You're familiar with Penguin Classics, right? An imprint of famed British publisher Penguin, the Classics division offers up over 1,200 inexpensive paperback editions of...well, classics, literally everything from Edwin Abbot's Flatland to Emile Zola's The Debacle. (They publish a PDF too, by the way, listing each and every one of the titles; right-click here to download it yourself.) And now Penguin has decided to do something so audacious that it literally makes my jaw drop (and if you're a regular reader, you know how difficult it is to astonish me); they've decided to open a new website featuring reviews of each and every one of these books.
Zow! And this isn't even the most interesting news; the most interesting news is that they are asking Penguin's customers and the world's litbloggers to actually write these reviews, and that they'll be sending free books out to whoever ends up participating...and not only that, but are promising that they'll run the bad reviews right alongside the good ones as well. It's a pretty impressive announcement, I have to admit, and something that I hope will start showing other publishers that the future of literary criticism is really on the web among the various individuals and small groups out there, not the rapidly disappearing world of traditional newspapers and magazines.

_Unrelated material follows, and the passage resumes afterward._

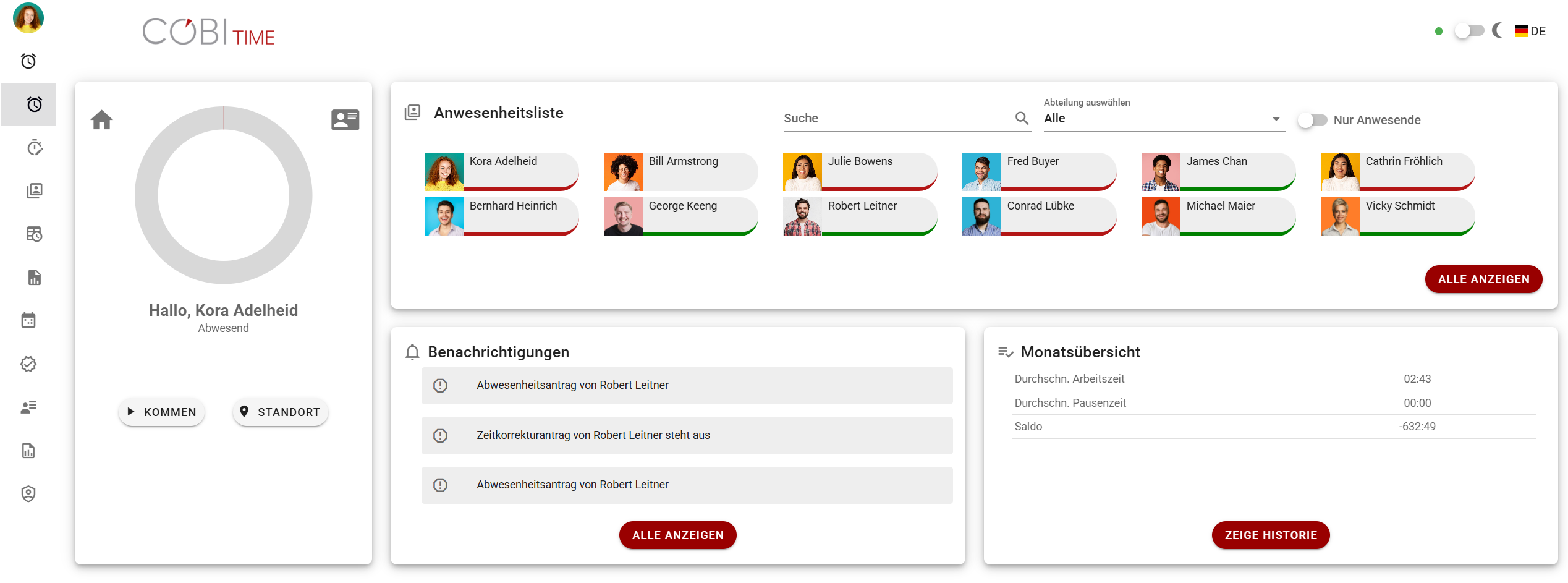Toggle the dark mode switch in header

pos(1468,30)
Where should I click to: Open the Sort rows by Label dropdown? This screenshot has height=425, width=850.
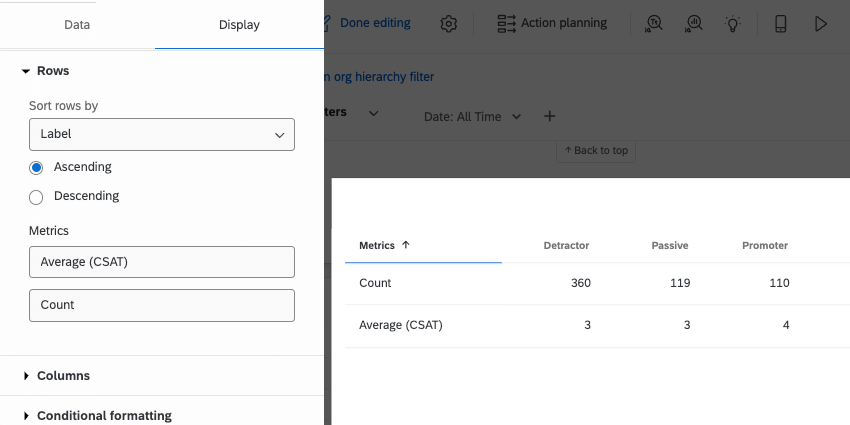pos(162,134)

Anyway, to express an interest, simply drop a line to blogapenguinclassic [at] penguin.co.uk and let them know; or of course you can check out the original entry at the Penguin blog for more. This is great, Penguin, great; I'm looking highly forward to seeing the first reviews start going up.
Oh, and a little trivia, for those who don't know: Penguin's very first distribution center, created on the eve of World War II, was in the crypt of a church. Can you even imagine?